Politics at home are immediately arresting. That this year is election year in India only heightens the stakes—and the drama. As an American citizen who mostly grew up abroad, I feel prompted by the impending Indian election to compare my political experiences in both places.
In India, neither of the two main prime ministerial candidates inspires much faith. Most people believe in Narendra Modi of the BJP (Indian People’s Party) over Rahul Gandhi, the scion of the reigning, nepotistic Congress party. Modi’s anti-secular mentality puts me off completely. Last summer, I was caught in a BJP demonstration. Modi’s head creepily swung on banners around me, with the words, “I am Patriot. I am Nationalist. I am Born Hindu,” emblazoned next to his face.
Modi’s slogan was hardly the right branding for the potential leader of the world’s largest democracy. The overall consensus appears to be that if Modi, who has recently toned down his rhetoric, wins, people will rally to prevent him from enacting any anti-secular policies.

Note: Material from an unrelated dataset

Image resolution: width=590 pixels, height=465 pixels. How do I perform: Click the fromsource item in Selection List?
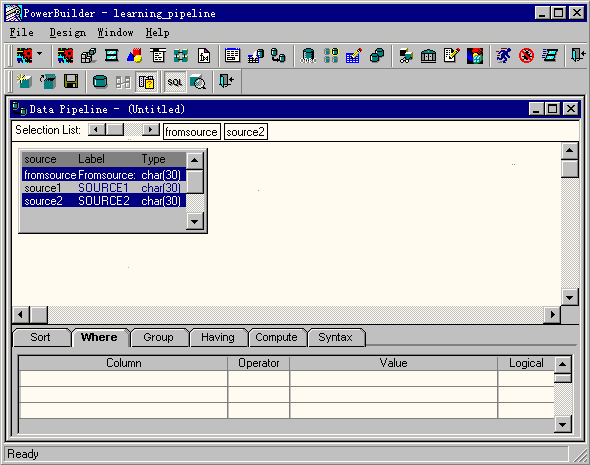192,132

Will they, though? With any luck, yes. Hopefully what happened following the death of right-wing politician Bal Thackeray, a far more extreme character, is some indication of what we can do.

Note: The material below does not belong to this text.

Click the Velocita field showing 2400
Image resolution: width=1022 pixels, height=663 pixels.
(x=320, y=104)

Thackeray is attributed with inciting the 1992-1993 communal riots in Mumbai, in which close to a thousand people are, at least officially, reported to have been killed. The memory of this brief period of anarchy runs deep; it is one of Mumbai’s many ghosts.
I was in an auto rickshaw on Station Road, Mumbai, when Thackeray died. Suddenly there was a palpable fear in the air. In about two minutes, thousands were swarming around the traffic on both sides of the road, desperate to get home as soon as possible.
I would not have blamed my rickshaw driver if he had wanted to join the throngs of people outside.
I did not expect him, however, to turn around and tell me that he would make sure to get me home, and to duck down and cover my head in case things started turning violent.
He rallied. Later that day, the whole city also rallied to maintain the peace, despite its teetering sense of foreboding.
What parallel exists between my experiences in Mumbai and Claremont?
India is the world’s biggest democracy; America is arguably the most influential. From my position in Claremont, I feel distanced from political goings-on, perhaps because there is a lower chance of being caught in demonstrations on my way to buy stationery.
Then again, we do have the potential to act as a political conscience, to also rally and do what is right amid the stakes and the drama of politics. America has an extraordinary responsibility for what happens in the rest of the world.
Politics, at least in my limited experience, are missing from the streets here. All the same, we have politics in the classrooms, politics in BLOC’s “Consent Isn’t Sexy, It’s Mandatory” shirts, in Nerdfighters for Obama laptop stickers. Politics are necessitated by the diversity on the 5C campuses; dialogue is just enacted differently.
India and America certainly share a powerful commitment to free speech. This commitment allowed Vladimir Putin to pen an editorial for The New York Times about Syria, allowed us to criticize the U.S. government’s shutdown, to slam Gandhi, Modi, and the entire myopic bastion of Patriotic Nationalist Born Hindus in India. It gives us, the people, the impetus to live up to what a secular democracy can and should be, and to rally when required.
Sana Khan PO ’17 is from Mumbai, India. She rues the fact that she can’t vote in India, which is partly why she wrote this article.